На двадцать первый день нашего затворничества мы с напарником ощутили необыкновенный подъём. Завтра утром барокамеру откроют и останутся четыре дня последних контрольных тестов.
Каждый день в процессе эксперимента мы проходили тест на выносливость на динамографе, выжимая с определённой частотой пружинную ручку, укреплённую на самописце, стараясь как можно дольше держать линию самописца на среднем уровне максимального усилия, выжатого в начале. В этот день мы превысили наши обычные показатели в полтора-два раза! Зато на следующий день мы еле-еле одолели только 2/3.
На третий день контрольных тестов снова нас ждали макснагрузка и резервное время. За время гиподинамии в условиях ограниченного пространства проживания и недостаточной нагрузки на велоэргометре начали болеть икры ног, поэтому макснагрузка дала небольшое снижение показаний, но посленагрузочное восстановление оказалось прежним, достаточно быстрым. Зато резервное время нас удивило. Организм адаптировался к постоянному пониженному давлению. Когда медсестра сняла с меня маску, я уже не испытал такого удушья, как в первый раз. Проходили минута за минутой, я выдувал воздух в камеры для определения альвеолярного состава выдыхаемой смеси. Я подставлял нечувствительные пальцы под остроё пёрышко и стеклянные капилляры. И я считал : минуа - рубль, минута- рубль… Такова была стоимость оплаты этого теста. Я просидел без маски 48 минут( больше не разрешалось) в состоянии, близком к состоянию сильно нетрезвого человека - такова реакция организма на гипоксию. И в последующие дни у меня с кончиков пальцев слезала кожа от многочисленных проколов.
В последний день, после привычных тестов на внимание и скорость мышечной реакции, я освободился и написал с помощю советов напарника стихотворение про эксперимент и даже нарисовал на большом листе картинку, на которой мы с напарником, даже похожие на себя, в сбруе и с проводами, подключёнными к центральному пульту, сидим, обнявшись, на койке барокамеры. Снизу был текст стихотворения. Из этой картинки с текстом в лаборатории сделали плакат и повесили к холле на всеобщее обозрение. Сотрудники объявили нас самой лучшей парой внештатников.
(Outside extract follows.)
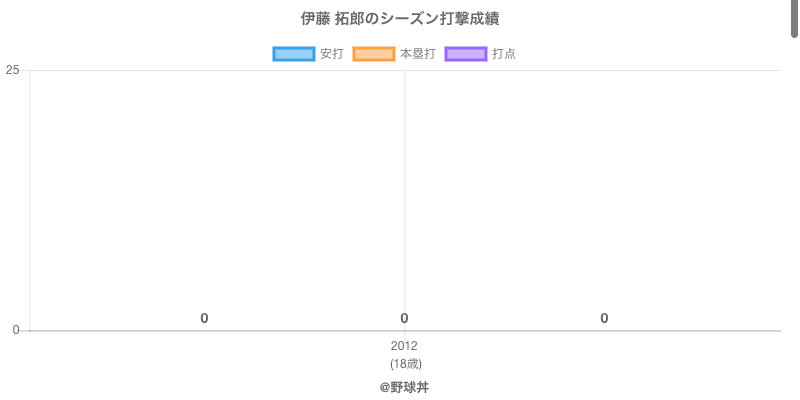
Task: Toggle the orange 本塁打 legend swatch
Action: click(373, 54)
Очень приятным бонусом было то, что через неделю мы получили в кассе института по … одной тысче четыреста тридцать два рубля с копейками. Если учитывать, что моя зарплата в то время составляла сто двадцать рублей - это была огромная сумма! На заработанные деньги я смог с доплатой обменять нашу коммунальную двушку на комнату в Козихинском переулке в  придачу с холодильником для соседа и на однушку с балконом на первом этаже пятиэтажки на Филёвском парке.
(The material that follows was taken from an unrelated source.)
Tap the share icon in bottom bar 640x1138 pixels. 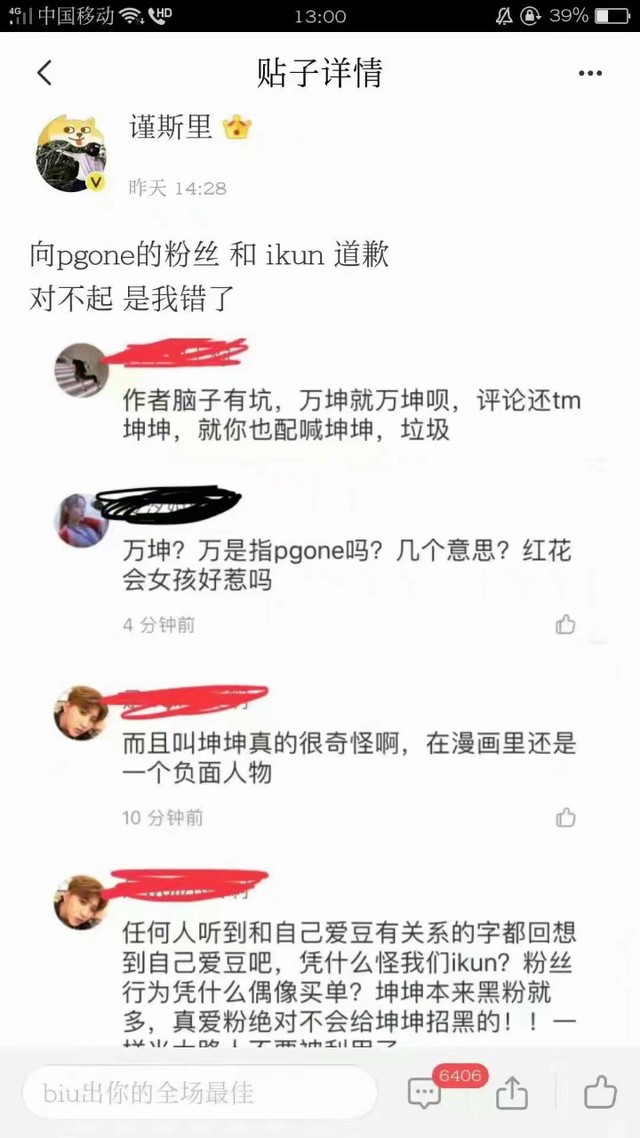pos(512,1092)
Вот так я был, если не космонавтом, то, по крайней мере, испытателем, вложившим свою лепту в развитие космических исследований. С тех пор я с полным правом мог считать День Космонавтики своим профессиональным днём, наряду с Днём Металлурга( по образованию), Днём Строителя( армия и дача) и Днём Учителя( 12 лет второй работы в школе).